26.1.08

O Evangelho decomposto

“Já se terá adivinhado o que se sucede com tudo isto e sob o véu de tudo isto: esta tendência a se torturar a si mesmo, esta crueldade contra si mesmo do animal homem, introduzida em sua vida interior, retirando-se com espanto de sua individualidade, encerrada no ‘Estado’ para ser domesticada, e que inventou a má consciência para se flagelar, desde que a via natural deste desejo de fazer o mal lhe foi cortada; este homem de má consciência apoderou-se da hipótese religiosa para levar seu próprio suplício a um grau espantoso de dureza e agudez.”
F. Nietzsche, Genealogia da Moral

“Para enriquecer Deus deve-se empobrecer o homem; para que Deus seja tudo, o homem deve ser nada”.
L. Feuerbach, A essência do cristianismo

“Eu vim para que tenham vida, e a tenham com abundância.”
Jesus, Evangelho de João 10.10

O Jesus dos Evangelhos se apresentava como autoridade racional, negando sempre e categoricamente a alternativa fácil de arrebanhar multidões com poderes sobrenaturais ou a de despertar nelas um temor tal que as impelisse a alguma espécie de cega submissão. Sabia-se pastor de ovelhas e não de rebanhos cegados por qualquer ofuscante luz transcendente. Conhecia a estreiteza do caminho e a indispensabilidade da individuação.

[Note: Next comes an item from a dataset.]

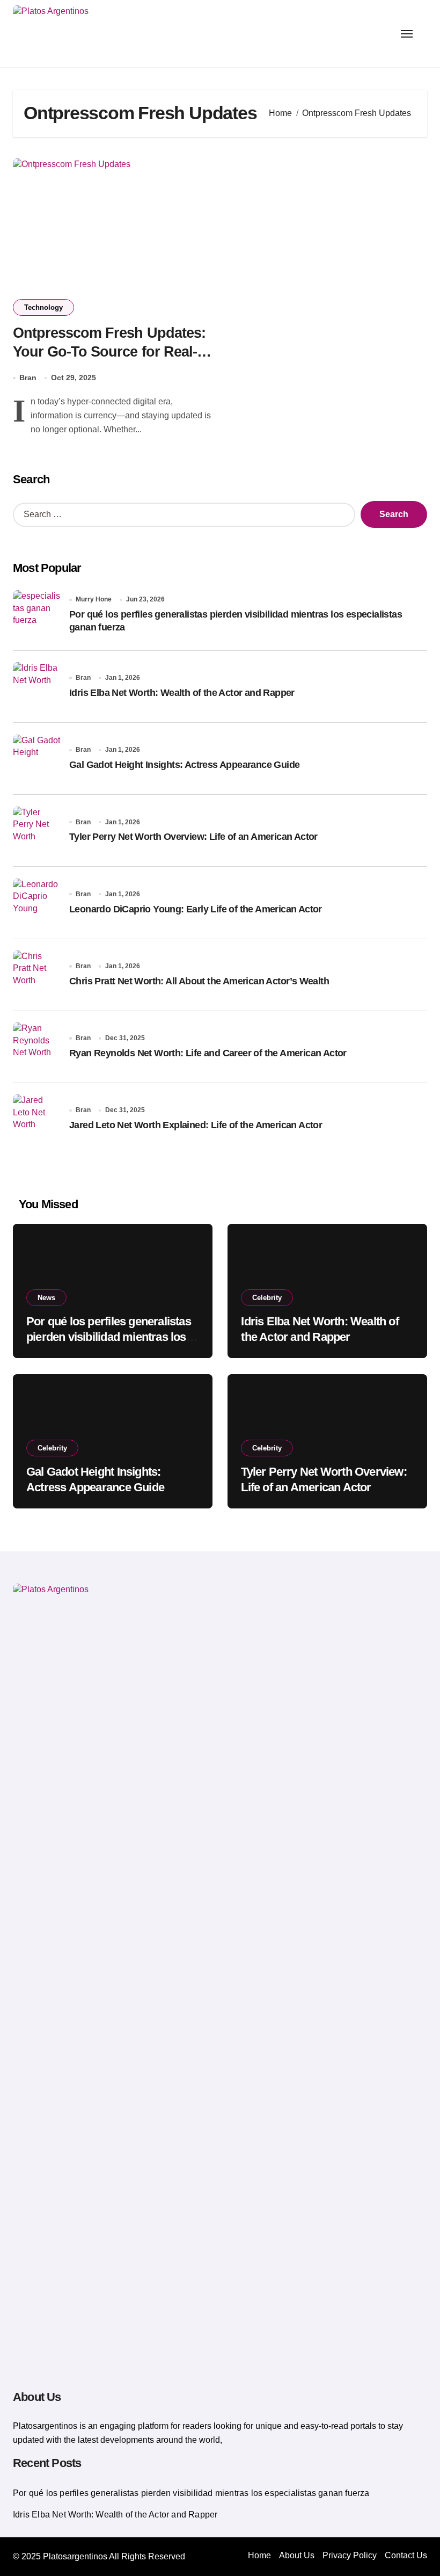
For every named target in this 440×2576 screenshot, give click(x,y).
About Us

Jesus não se interessava em exercer qualquer poder que colocasse medrosas multidões em estado de silencioso servilismo. Preferiu o penoso, longo e demorado trajeto do convencimento íntimo de cada homem, respeitando radicalmente sua liberdade e sua idiossincrasia; submeteu assim sua própria autoridade a uma crítica não apenas desejável como necessária.

Mas em algum momento da história de sua interpretação o Evangelho que promete vida abundante se decompôs em ética autoritária, sua personagem central em uma autoridade irracional e arrogante; este Evangelho esvaziado de seu anúncio fundamental é que sofria as críticas de Nietzsche e Feuerbach, um Evangelho cuja meta vital é o empobrecimento do homem, o estímulo do sacrifício que alimentará a bocarra do Sagrado.

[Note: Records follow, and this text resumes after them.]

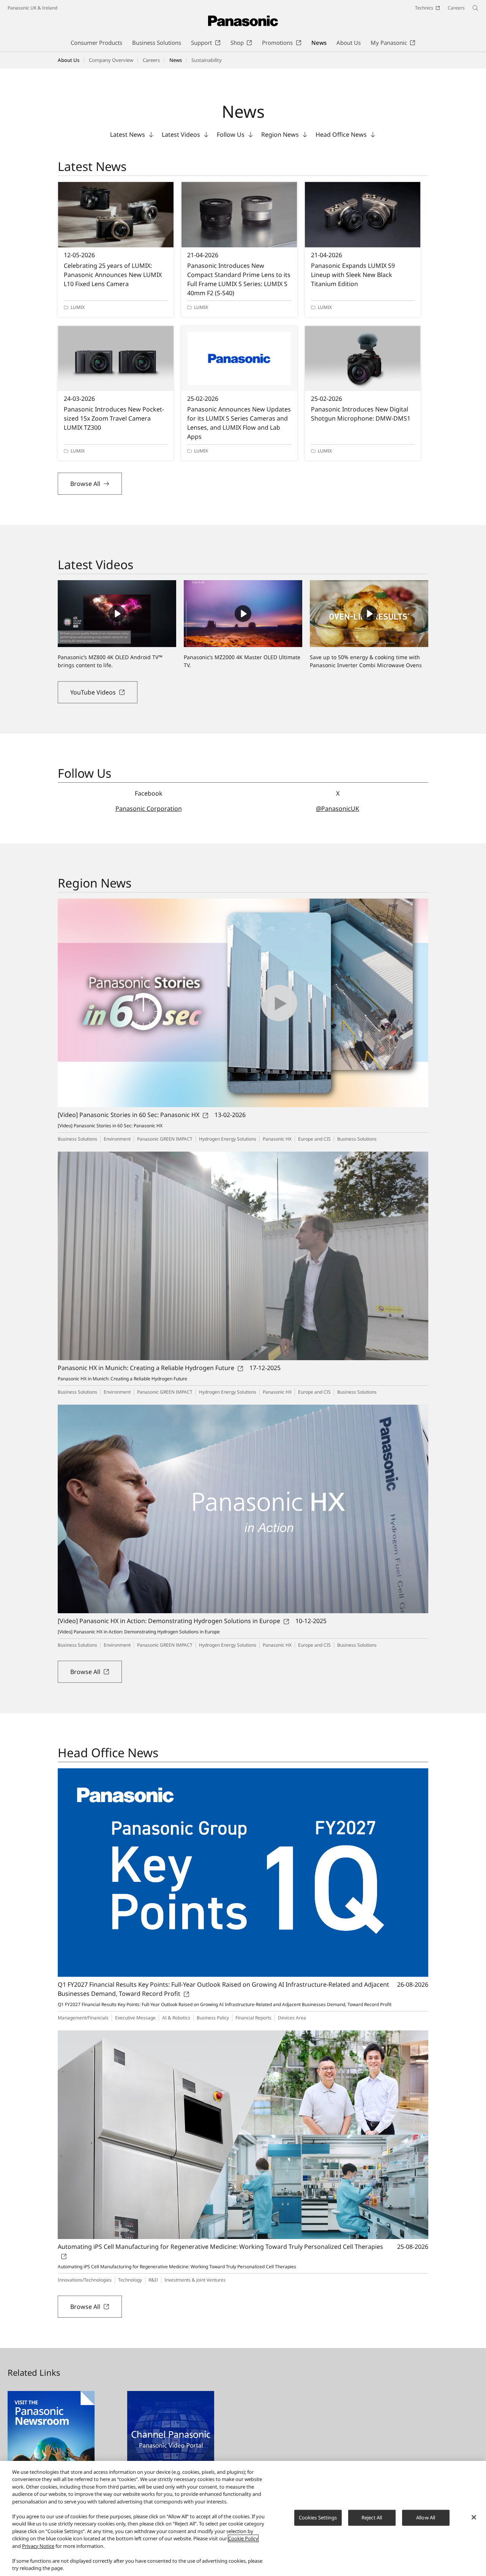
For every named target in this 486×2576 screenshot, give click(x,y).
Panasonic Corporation (148, 808)
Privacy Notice (38, 2546)
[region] (243, 2518)
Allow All (425, 2517)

O mesmo Evangelho decomposto em ética autoritária ajudará a distorcer o conceito clássico de virtude. Erich Fromm lembra-nos afirma que Aristóteles empregava a palavra virtude para referir-se a excelência; o virtuoso seria aquele que assume a responsabilidade pela sua realização pessoal, o homem que explora todas as suas potencialidades, sempre partindo do princípio de que bom é aquilo que é bom para o homem, e mal é aquilo que é nocivo a ele. A contrario senso, naquela distorcida versão do Evangelho, o virtuoso passa a ser aquele que transfere a outro a definição do que é bom e do que é mau, e vive exemplarmente e em sacrifical obediência de acordo com aquelas definições alienígenas.

Alguém poderia propor que uma ética que parta do princípio de que bom é aquilo que é bom para o homem, e mal é aquilo que é nocivo a ele, não é, em absoluto, uma ética adequada ao Evangelho, pois sublinharia a individualidade e, em última instância, permitiria o desenvolvimento de um egoísmo que se opõe cristalinamente ao espírito geral do Evangelho. O nosso interlocutor estaria correto apenas se conseguisse provar que o egoísmo é realmente bom para o homem.

O mais lamentável na equivocada leitura que reduziu o Evangelho a uma ética autoritária foi seu êxito em obscurecer o cerne da mensagem evangélica de salvação, qual seja, sua irrestrita vocação em libertar o homem a partir de dentro, em ajudá-lo a encontrar em si o manancial de onde brotam os rios da Vida Plena (Jo 7.38).